〇、本论文需要有的基础知识
- 目标检测:了解传统目标检测的基本技术路线(如anchor-based、非最极大值抑制、one-stage、two-stage),大致了解近两年的SOTA方法(如Faster-RCNN)
- Transformer:了解Transformer的机制,知道self-attention机制
- 二分图匹配:了解图论中的二分图匹配,知道匈牙利算法
一、 摘要核心点
1. 相比传统路线:去掉了很多手工设计模块(hand-designed):如非极大值抑制、anchor的设计
这些手工设计的模块里均为人为对task先验知识的一定程度上的“先验的编码(encode)”
2. DETR核心内容:
a set-based global loss → forces unique predictions via:
(a) bipartite matching, and
(b) a transformer encoder-decoder architecture.(本文用的Transformer网络是non-autoregressive非自回归的)
关于非自回归的介绍可以参考https://zhuanlan.zhihu.com/p/82892975
3. DETR能做到的事:
· 输入: a fixed small set of learned objects queries
· DETR输出:
(a) the relations of the objects
(b) the global image context to directly output the final set of prediction in parallel
4. 流程架构示意图:
更细节一些的流程架构示意图↓:
二、 正文
1. 首先定性object detection问题为set of prediction
2. 整个网络设计是端到端(end-to-end)的,然后用一个“集合”损失函数(set loss function)来训练,这个损失函数描述预测框和ground-truth框之间的二分图匹配( performs bipartite matching between predicted and ground-truth objects)来训练
3. DETR仅仅是架构上的创新,并没有创新独有的层(就好像resnet创新了跳连,DETR没有在layer这个层面进行创新)
4. DETR用的“匹配”损失函数(matching loss function)将预测框“一一分配”给ground-truth框(uniquely assigns a prediction to a ground truth object,这里的“一一分配”正是bipartite matching的本身含义);而且能保证对预测对象的排列顺序保持不变(这也是用二分图匹配建模的原因,这里特指无向二分图)(uniquely assigns a prediction to a ground truth object)→这是能够并行化预测的一个原因
“matching”这里是图论里的概念,可以参考https://www.renfei.org/blog/bipartite-matching.html
5. 对于建模为“Set Prediction”(“集合”预测)的考虑:
通常“集合”预测任务是一种多标签分类问题。
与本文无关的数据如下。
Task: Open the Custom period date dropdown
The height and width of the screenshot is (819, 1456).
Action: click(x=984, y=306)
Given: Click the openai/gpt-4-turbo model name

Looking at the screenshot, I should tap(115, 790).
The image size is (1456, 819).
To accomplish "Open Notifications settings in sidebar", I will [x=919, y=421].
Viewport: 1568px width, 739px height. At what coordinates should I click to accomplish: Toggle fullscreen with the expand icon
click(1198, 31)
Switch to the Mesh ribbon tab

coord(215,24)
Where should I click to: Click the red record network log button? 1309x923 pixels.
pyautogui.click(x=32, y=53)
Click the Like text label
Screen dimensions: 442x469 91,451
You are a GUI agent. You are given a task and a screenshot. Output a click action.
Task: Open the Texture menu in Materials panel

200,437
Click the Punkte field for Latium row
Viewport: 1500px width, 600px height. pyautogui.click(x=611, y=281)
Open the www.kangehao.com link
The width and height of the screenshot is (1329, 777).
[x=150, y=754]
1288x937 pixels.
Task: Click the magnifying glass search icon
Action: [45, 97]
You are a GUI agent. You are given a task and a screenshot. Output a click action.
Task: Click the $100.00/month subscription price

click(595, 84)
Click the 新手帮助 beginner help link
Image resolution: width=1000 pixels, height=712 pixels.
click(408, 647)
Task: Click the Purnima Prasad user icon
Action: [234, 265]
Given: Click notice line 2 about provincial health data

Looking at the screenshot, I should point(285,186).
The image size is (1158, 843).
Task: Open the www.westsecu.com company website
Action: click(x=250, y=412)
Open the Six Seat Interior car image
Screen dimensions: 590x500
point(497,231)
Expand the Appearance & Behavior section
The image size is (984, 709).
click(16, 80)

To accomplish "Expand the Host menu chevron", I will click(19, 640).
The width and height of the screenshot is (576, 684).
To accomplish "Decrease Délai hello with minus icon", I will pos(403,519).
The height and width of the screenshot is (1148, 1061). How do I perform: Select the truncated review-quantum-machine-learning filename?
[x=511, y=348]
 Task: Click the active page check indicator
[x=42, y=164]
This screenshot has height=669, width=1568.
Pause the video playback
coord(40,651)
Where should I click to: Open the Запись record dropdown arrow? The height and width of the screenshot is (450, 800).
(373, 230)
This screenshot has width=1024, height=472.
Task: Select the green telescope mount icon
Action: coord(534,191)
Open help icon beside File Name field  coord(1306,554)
多标签分类问题的解决方法通常是“one-vs-rest”(“一对多”,one-vs-rest,又称one-vs-all, 这里指的是将label的类别作为“一”,将其余类别当做一个整体作为“多”,进行训练),这种方法不适用于“元素”间有底层关系结构的情况(“元素”e.g.几乎一模一样的预测框)(does not apply to problems such as detection where there is an underlying structure between elements (i.e., near-identical boxes)。这个方法会导致大量几乎一样的结果的情况(near-duplicates),传统的目标检测方法会用后处理(如非极大值抑制)来解决这个问题(成堆的近乎一样的预测结果),但是如果是建模为set prediction就不用这些后处理。set prediction需要在全局上有个策略来对这些“元素”之间的关系建模,来避免预测过多的无用、复制的结果造成冗余。
6. 对于采用“Bipartite Matching”(二分图匹配)作为“预测值→ground-truth值”的损失函数的考虑:
在Set Prediction问题中,损失函数必须满足“预测顺序不变性”(invariant by a permutation of the predictions,即预测值/框的顺序不能影响损失值),而二分图匹配——这里特指的是“无向”二分图匹配将“预测值→ground-truth值”的关系建模为了一个无向二分图,这种图的“匹配”不存在顺序问题。特别地,用“匈牙利算法”来求解二分图匹配问题。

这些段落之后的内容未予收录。